§ WHAT TO DO
A - In the judgment excerpt on the Medical Panel appeal, on what date did the High Court hand down its judgment in Maurice Blackburn Cashman v Brown?
B - Translate this sentence from the judgment excerpt on the Medical Panel appeal into Spanish: "Since then, the parties’ positions have changed."
C - Continue the judgment excerpt on the Medical Panel appeal from the point where it ends.

§ SELECTED EXCERPT

The judge found that there were exceptional circumstances and so granted an extension of time, but his Honour rejected the claim for certiorari because he found no reason to conclude that the Medical Panel failed to take any relevant material into account and because he considered that the Medical Panel’s reasons were adequate to meet the requirements of s 68(2) of the Act.
Grounds of appeal
The appellant now appeals on six grounds of appeal although, in substance, they are all to the effect that the judge erred in holding that the Medical Panel’s reasons were adequate. There is also a preliminary question as to whether there is any longer utility in granting certiorari. It is convenient to begin with the preliminary question.
The utility of certiorari
The grant of certiorari is discretionary[8] and it may be refused where it would be inutile.[9] Five days before the judge below gave judgment on 27 June 2011, on 22 June 2011 the High Court handed down its judgment in Maurice Blackburn Cashman v Brown[10] and thereby reversed this court’s decision in Brown. The High Court held that s 68(4) of the Act does not apply to a subsequent action for personal injuries against an employer, and that in such an action no issue estoppel arises out of an opinion expressed by a Medical Panel under s 104B(9), because the finality which the Act gives to an opinion of a Medical Panel is only for the purposes of determining any question or matter arising under or for the purposes of the Act.
[8]Fitzgerald v Director of Public Prosecutions (1991) 24 NSWLR 45, 50; Re McBain; Ex parte Australian Catholic Bishops Conference (2002) 209 CLR 372, 415; Hanna v Patricia O’Shane [2003] NSWSC 1055, [14]–[18].
[9]Mann v Medical Practitioners Board [2004] VSCA 148; 21 VAR 429, [17].
[10](2011) 242 CLR 647.
The judge learned of the High Court’s decision before he handed down judgment but, at the request of the appellant, he eschewed deciding whether it meant that the Medical Panel Opinion would be binding for the purposes of the serious injury application or whether the Magistrates’ Court’s adoption of the Medical Panel Opinion would give rise to an issue estoppel in the serious injury application or in the Supreme Court proceeding. His Honour also noted that the respondent did not at that stage suggest that the Magistrates’ Court order necessarily rendered moot the question of whether a ‘statutory estoppel’ arises directly from the Medical Panel’s Opinion.[11]
[11]Reasons, [54].
Since then, the parties’ positions have changed. Counsel for the appellant submitted that it would be of assistance for this court to determine the issue. Counsel for the employer informed the court that the employer would no longer contend that the Medical Panel’s Opinion is binding on the County Court judge in the serious injury application or binding on the judge in the Supreme Court proceeding but that, unless the Medical Panel’s Opinion is set aside, which the employer opposed, it would contend that by adoption of the Medical Panel’s Opinion, the Magistrates’ Court orders created an issue estoppel which is binding on the County Court judge in the serious injury application and binding on the judge in the Supreme Court proceeding.

§ RECORDS SUPPLIED
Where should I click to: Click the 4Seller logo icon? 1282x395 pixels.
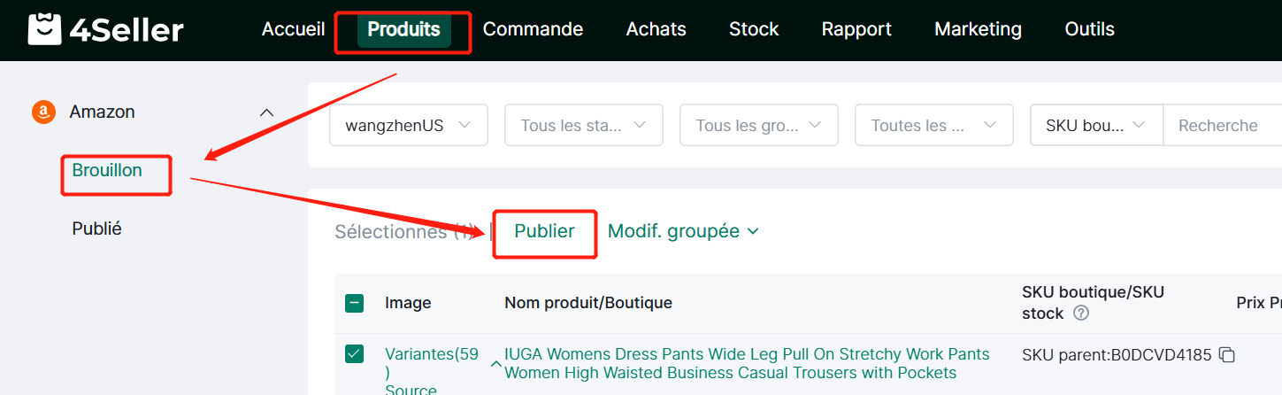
...
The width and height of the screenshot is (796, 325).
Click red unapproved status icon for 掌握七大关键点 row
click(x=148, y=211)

§ ANSWERS PER TASK
A - 22 June 2011.

B - Desde entonces, las posiciones de las partes han cambiado.

C -
Counsel for the employer explained that the reason for the employer’s change in attitude was that, since the matter was last before the County Court, the employer had come to the view that nothing said by the High Court in Brown affected the conclusion reached by this court in Pope v W S Walker & Sons Pty Ltd[12] that s 68(4) of the Act makes a Medical Panel Opinion, if obtained in proceedings for determining an application for statutory benefits, binding only for the purposes of such proceedings. In other words, counsel submitted, although the High Court held in Brown that the words in s 68(4) ‘For the purposes of determining any question or matter’ mean ‘for the purposes of determining any question or matter arising under or for the purposes of the Act’, the High Court did not thereby overturn the conclusion in Pope v Walker that ‘any question or matter’ means ‘any question or matter arising in a proceeding of the same nature as the proceeding in which the question was referred to the Medical Panel’. The correct view of Brown, counsel submitted, is that ‘for the purpose of determining any question or matter arising under or for the purposes of the Act’ means ‘for the purposes of determining any question or matter arising under or for the purposes of the Act in a proceeding of the same nature in which the question was referred to the Medical Panel’.
[12](2006) 14 VR 435.
Counsel for the appellant supported that view of the legislation. He submitted that it was plain as a matter of historical context. The legislative predecessors to s 68(4) were confined to proceedings for statutory benefits. Later, those provisions were removed from the legislation. When re-introduced as s 68(4), common law proceedings were not permitted and, therefore, there were no serious injury applications.[13] Accordingly, it was said, s 68(4) cannot have been intended to apply to serious injury applications. Further, s 45(1A) provides for a judge determining a serious injury application under s 134AB(16)(b) to refer a medical question to a Medical Panel for opinion. If s 68(4) applied to serious injury application proceedings, a judge could be faced with competing medical opinions. In counsel’s submission, that cannot have been intended.
[13]The history is traced in the judgment of Eames JA in Pope v Walker (2006) 14 VR 435, 438–9 [12]–[16].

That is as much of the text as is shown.